The board also denied a Solvang Theaterfest request for $ 500,000 in funding over five years to support the $ 4.7 million renovation of the Solvang Festival Theater. City attorney David Fleishman told council that such a level of funding from a public body could “imply the going salary for the entire project,” which would increase costs.
City Councilor Robert Clarke also expressed concern about the city’s budget in times of uncertainty.
“If we have the money, my God, yes I would love to do that,” he said. “My concern is this: we don’t know where we will be in six months; it is not known whether the (transitional tourist tax) will increase; we don’t know if the governor is going to shut down the state again. We just don’t know, and that’s the problem with returning more employees. My main goal, like everyone else, is that it’s so upside down that we don’t know where we’re going to be.

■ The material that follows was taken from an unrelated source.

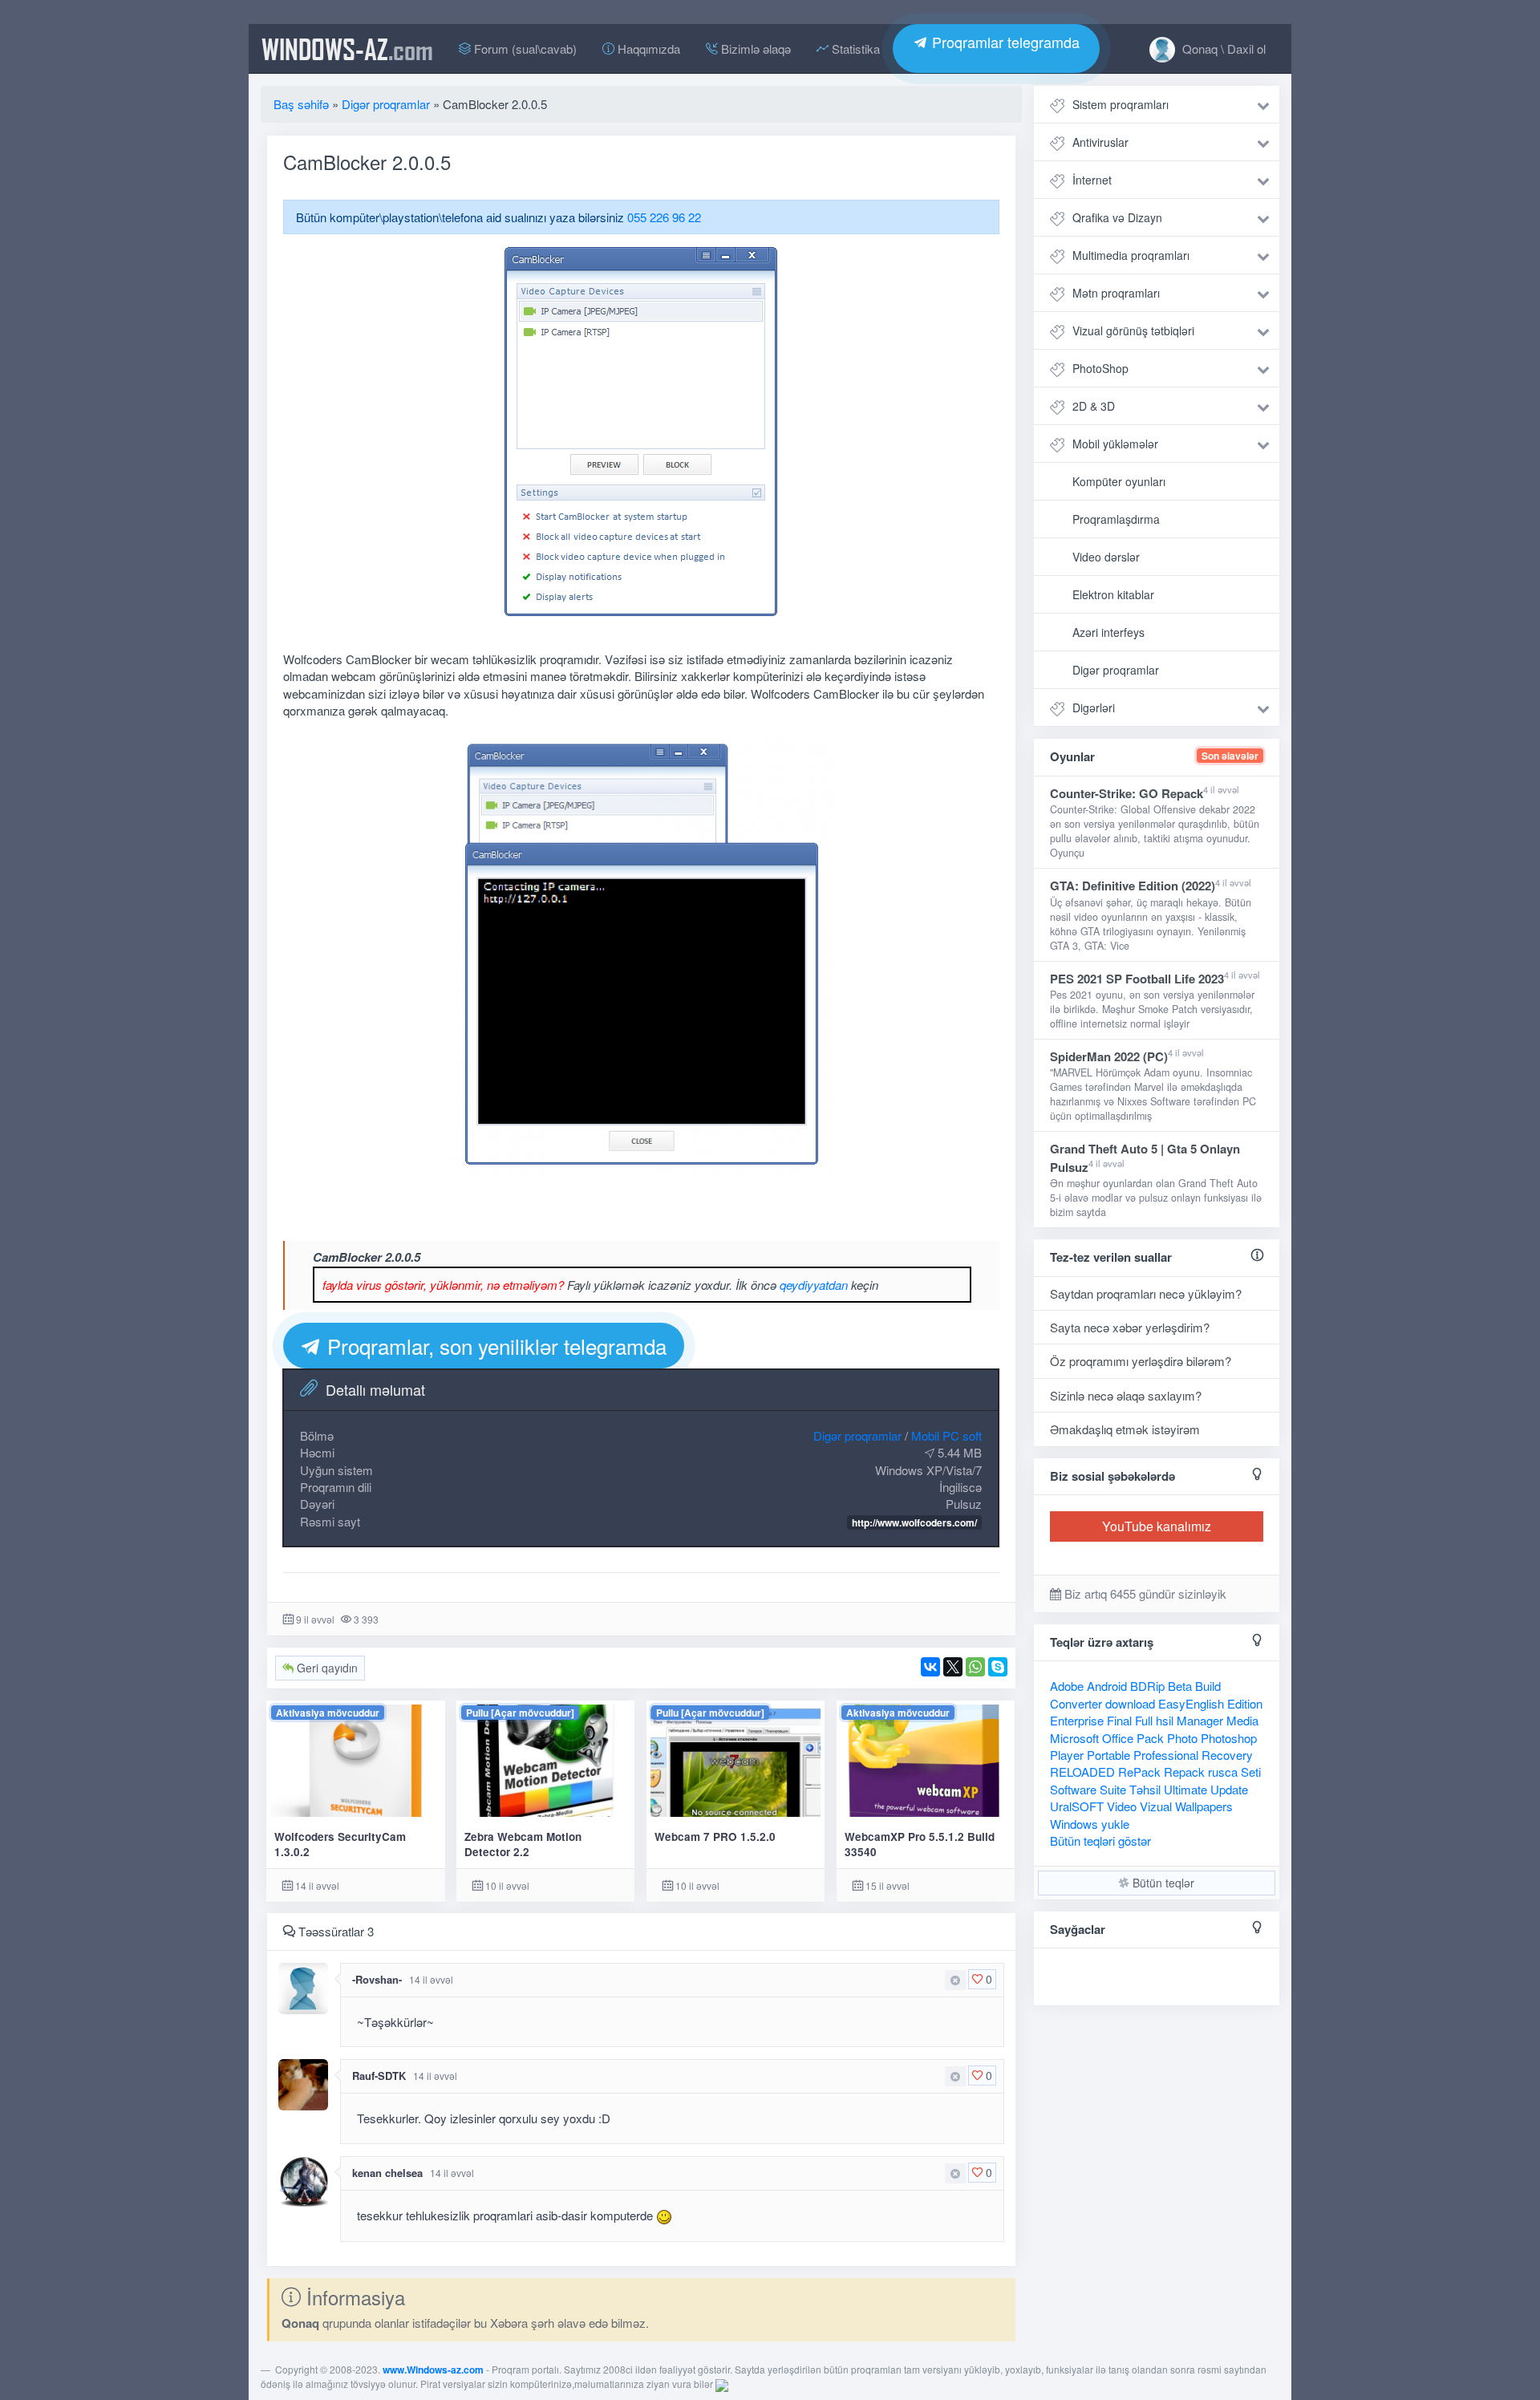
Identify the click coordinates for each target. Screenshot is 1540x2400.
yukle (1115, 1823)
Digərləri (1093, 707)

Each member of the board expressed their support and appreciation for the theater. The board asked staff to work with Theaterfest in a way that would not impact wage regulation while meeting the financial needs of the project.
“I want them to leave here knowing that we support them and that we strongly support Theaterfest… We will make sure they get their money’s worth,” Clarke said.
City manager Xenia Bradford also noted that the city has reinstated the sign ordinance and enforcement has started. In addition, Solvang is currently recruiting a Director of Planning, Director of Human Resources (part-time position), Director of Public Works and a Recreation Coordinator. Offers were made to candidates for the recruitment of clerks and town planning assistants.